Also, I have noticed that she takes simple things we don't usually think deep about and drill down to it opening up underlying complexity and pointing a metaphorical magnifying glass at it. (An example I quickly picked from the blog http://jvns.ca/blog/2014/09/28/how-does-sqlite-work-part-1-p...)
I've done this to debug OpenStack in the past and it worked very well. There are many similar projects for Python, I used this one since it's in the RHEL repo.
Useful summary on StackOverflow: https://stackoverflow.com/questions/4163964/python-is-it-pos...
That has been good enough for the problem of "wtf is this ruby process doing for _minutes_ at a time?" That doesn't get you flame graphs, but you can take a few snapshots and get an idea of what is happening.
For more involved perf debugging I've used ruby-prof.
“I'm constantly surprised by how many people don't know you can do this. It's amazing.”
I'm probably nitpicking, but sad to see this in the article. One of the things I love about Julia's writing otherwise is that it is free of this sort of 'I'm surprised that you don't know this simple thing.' expressions.
I'll fix it when I get home.
I'm still puzzled that there seems to be no simple gprof-style graph profiler included with the JVM.
Last time I needed this I knocked something up that could use the internals of Mission Control or Visual VM to turn their profile formats into flame graphs, but I doubt it would keep working across versions, and it really needed more work to be something anybody else could use sensibly.
It was however very easy to do (maybe half an hour's work) and produced very useful results. If you're using an invokeDynamic based language implementation however you will want to filter a lot of internal stack frames out of the graph, or you'll have trouble seeing past the LambdaForms to what's really going on.

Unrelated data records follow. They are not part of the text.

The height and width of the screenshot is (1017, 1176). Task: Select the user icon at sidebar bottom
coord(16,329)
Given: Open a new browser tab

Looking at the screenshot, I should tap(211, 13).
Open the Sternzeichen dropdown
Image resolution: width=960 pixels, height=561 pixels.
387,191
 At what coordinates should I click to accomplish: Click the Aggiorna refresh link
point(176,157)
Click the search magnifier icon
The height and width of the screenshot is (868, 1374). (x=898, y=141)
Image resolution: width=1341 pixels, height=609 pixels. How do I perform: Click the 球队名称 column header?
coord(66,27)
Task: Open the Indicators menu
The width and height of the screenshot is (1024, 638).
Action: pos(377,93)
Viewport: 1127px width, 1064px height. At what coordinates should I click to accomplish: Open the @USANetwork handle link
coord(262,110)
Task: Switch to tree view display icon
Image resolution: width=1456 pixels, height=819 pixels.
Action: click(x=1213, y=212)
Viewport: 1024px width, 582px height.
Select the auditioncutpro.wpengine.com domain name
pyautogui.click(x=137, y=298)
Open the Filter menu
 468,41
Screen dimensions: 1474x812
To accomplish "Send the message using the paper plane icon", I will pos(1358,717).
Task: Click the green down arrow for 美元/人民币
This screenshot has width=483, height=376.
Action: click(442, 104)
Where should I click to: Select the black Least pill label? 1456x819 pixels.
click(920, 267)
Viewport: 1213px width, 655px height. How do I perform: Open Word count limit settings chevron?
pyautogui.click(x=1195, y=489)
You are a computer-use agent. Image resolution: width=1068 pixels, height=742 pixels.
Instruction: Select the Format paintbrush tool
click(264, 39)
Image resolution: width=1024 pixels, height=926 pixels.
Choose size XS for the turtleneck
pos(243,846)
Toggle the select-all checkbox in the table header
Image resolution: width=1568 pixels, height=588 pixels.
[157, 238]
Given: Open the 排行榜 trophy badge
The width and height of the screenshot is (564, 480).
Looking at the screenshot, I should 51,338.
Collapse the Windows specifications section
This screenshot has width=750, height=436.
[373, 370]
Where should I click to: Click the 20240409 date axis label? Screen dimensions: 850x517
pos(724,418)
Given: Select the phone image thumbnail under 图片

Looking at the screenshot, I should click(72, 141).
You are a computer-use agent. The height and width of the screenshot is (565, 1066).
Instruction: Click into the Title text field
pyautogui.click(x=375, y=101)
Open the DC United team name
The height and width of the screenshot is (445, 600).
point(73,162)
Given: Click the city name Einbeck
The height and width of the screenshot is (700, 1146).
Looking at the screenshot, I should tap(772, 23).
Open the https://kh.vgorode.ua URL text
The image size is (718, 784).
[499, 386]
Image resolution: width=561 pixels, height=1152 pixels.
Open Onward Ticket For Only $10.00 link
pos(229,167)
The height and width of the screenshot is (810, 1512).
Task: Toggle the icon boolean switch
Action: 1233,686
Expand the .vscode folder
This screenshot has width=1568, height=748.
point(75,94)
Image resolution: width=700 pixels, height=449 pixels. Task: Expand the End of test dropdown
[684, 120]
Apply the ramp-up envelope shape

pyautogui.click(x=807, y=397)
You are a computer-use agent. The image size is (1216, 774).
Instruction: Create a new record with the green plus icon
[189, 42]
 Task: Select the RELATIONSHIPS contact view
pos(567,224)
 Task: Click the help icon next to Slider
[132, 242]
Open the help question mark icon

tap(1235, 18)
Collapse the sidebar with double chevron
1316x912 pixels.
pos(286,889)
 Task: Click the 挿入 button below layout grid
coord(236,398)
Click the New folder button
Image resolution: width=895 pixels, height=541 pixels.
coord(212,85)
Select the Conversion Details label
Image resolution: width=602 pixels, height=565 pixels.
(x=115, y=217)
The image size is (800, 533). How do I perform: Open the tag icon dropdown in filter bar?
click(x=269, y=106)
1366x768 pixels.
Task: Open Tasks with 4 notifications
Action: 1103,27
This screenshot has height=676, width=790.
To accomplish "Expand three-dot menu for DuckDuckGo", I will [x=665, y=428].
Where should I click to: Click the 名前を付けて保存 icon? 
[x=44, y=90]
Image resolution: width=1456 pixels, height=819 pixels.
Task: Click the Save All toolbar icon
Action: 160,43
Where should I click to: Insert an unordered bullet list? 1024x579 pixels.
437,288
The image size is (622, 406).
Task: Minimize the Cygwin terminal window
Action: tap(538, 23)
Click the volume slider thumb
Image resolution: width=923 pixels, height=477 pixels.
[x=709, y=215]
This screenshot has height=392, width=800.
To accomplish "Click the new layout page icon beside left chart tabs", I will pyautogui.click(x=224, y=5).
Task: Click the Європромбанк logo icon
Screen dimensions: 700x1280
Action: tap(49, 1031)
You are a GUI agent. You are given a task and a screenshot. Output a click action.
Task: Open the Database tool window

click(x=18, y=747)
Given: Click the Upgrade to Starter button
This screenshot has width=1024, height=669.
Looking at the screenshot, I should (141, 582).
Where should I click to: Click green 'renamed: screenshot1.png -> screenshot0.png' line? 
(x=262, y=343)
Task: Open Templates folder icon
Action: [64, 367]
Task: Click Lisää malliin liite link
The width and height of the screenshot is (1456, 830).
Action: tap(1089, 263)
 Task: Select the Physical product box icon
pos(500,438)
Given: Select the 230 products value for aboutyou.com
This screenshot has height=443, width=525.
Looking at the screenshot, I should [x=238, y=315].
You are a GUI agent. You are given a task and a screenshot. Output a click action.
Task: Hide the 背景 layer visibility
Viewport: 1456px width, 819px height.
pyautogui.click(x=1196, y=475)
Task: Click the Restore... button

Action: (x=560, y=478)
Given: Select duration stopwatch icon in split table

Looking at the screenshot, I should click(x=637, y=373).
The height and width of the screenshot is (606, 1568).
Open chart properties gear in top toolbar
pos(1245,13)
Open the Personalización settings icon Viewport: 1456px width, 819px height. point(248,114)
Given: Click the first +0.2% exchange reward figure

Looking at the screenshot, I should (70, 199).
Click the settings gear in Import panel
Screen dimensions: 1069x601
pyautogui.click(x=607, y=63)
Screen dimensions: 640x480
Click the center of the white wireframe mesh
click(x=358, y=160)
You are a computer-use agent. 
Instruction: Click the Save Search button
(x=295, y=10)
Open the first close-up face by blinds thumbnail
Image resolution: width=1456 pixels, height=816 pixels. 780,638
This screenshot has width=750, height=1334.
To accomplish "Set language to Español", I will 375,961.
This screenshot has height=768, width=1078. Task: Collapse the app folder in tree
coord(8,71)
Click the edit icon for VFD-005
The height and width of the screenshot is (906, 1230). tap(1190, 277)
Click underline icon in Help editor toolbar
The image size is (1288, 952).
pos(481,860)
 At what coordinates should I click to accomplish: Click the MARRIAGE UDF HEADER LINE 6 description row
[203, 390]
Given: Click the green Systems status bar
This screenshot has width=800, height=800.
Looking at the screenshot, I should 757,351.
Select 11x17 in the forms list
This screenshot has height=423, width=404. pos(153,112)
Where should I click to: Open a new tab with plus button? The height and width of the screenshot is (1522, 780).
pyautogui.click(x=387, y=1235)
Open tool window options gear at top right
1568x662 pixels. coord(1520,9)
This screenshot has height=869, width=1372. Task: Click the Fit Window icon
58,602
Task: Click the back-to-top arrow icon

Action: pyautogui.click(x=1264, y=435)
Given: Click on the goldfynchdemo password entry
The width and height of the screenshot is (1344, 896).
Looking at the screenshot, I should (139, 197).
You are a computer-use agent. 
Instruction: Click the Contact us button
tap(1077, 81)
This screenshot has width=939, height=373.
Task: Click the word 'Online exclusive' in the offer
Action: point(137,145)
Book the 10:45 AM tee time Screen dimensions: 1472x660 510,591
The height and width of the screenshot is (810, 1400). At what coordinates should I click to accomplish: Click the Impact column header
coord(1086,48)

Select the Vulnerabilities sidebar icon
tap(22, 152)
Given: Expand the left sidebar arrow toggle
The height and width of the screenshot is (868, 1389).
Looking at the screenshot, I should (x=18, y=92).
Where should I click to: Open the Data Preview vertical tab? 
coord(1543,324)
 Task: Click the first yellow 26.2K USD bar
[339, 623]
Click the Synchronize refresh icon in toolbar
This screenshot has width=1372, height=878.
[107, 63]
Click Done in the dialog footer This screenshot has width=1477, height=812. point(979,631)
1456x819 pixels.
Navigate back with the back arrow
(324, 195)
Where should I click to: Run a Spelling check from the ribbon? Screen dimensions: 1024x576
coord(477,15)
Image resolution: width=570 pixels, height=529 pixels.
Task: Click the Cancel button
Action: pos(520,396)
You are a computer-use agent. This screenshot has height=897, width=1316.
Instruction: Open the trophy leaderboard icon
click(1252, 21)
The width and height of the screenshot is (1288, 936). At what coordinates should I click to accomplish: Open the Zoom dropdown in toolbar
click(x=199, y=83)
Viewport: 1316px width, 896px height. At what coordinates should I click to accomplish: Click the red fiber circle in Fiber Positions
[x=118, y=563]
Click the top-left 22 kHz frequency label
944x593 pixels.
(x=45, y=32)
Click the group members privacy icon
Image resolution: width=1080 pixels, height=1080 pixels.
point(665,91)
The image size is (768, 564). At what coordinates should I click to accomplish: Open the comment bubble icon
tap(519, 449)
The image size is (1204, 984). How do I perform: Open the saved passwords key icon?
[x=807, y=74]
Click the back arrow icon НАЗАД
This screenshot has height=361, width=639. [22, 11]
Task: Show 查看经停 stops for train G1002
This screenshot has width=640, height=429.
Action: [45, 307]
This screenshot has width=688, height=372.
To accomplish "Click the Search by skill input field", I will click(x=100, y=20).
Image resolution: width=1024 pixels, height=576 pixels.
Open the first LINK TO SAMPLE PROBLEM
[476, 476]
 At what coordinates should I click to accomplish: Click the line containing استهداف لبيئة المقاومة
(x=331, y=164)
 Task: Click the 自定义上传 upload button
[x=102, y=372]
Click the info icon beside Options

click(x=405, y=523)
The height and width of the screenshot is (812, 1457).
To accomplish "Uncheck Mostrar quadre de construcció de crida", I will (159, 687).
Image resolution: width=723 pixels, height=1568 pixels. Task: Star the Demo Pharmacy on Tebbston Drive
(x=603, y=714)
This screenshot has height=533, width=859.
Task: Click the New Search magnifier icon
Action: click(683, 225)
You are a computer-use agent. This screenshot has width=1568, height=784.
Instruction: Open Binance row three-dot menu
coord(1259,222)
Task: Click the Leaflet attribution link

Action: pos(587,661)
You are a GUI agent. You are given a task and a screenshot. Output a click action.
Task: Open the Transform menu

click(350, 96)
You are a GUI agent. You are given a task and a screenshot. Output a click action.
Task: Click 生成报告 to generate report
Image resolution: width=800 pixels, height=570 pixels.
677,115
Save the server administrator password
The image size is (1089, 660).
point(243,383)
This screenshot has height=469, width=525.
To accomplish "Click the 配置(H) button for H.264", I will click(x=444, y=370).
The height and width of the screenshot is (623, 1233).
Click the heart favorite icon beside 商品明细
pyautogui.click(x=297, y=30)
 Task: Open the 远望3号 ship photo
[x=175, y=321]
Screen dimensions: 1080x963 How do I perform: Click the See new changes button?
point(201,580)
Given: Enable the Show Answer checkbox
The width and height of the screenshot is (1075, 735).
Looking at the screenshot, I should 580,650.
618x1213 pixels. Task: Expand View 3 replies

Linux-only seems perfectly acceptable, especially as more and more development moves to Docker containers.
Great write up, looking forward to seeing a completed tool!
I think this is why you shouldn't run this on production server itself. Each call is very resource intensive on the production server.
I believe the right way to analyze memory is to use "gcore", dump the memory, download it to the local machine's VM instance that's running the same OS as the production using scp. Also download the same ruby binary that production is running, and use gdb on the VM to analyze memory dump.
And that's exactly what this blog post is about.